A federal incentive program designed by Fuqua professors to spur the development of drugs for rare or neglected diseases has found its first bigticket impact investor. The Global Health Investment Fund (GHIF) announced in March a $10 million investment in a nonprofit pharmaceutical company to register a new treatment for river blindness, a devastating disease that affects more than 37 million people, mostly in sub-Saharan Africa.

Once the Food and Drug Administration (FDA) approves this drug, the company will receive what’s known as a priority-review voucher. The voucher provides expedited FDA review of a highly profitable drug in exchange for the development of a treatment for a disease like river blindness that can’t otherwise attract enough research and development funding.

The brainchild of David Ridley, Dr. and Mrs. Frank A. Riddick Associate Professor of the Practice, and colleagues Jeff Moe and Henry Grabowski, the program allows a voucher to be sold—for millions of dollars—to another pharmaceutical company that might want to grease the wheels of FDA approval for its newest blockbuster drug.

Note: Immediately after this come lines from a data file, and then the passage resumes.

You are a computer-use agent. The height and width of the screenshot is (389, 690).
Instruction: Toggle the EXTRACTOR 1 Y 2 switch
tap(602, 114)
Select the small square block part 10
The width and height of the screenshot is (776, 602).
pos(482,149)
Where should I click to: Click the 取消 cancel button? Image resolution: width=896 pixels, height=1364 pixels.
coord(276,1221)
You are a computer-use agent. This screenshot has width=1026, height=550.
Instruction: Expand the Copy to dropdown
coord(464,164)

GHIF plans to do just that: It will sell its voucher and funnel the windfall into yet another global-health initiative, so that the impact of its initial investment is doubled— maybe even tripled— over time.

“This is exactly what we had in mind when we proposed the voucher,” says Ridley of the program, which became legalized in 2007. “It creates a virtuous cycle in which the success of one drug leads to the resources to fund another.”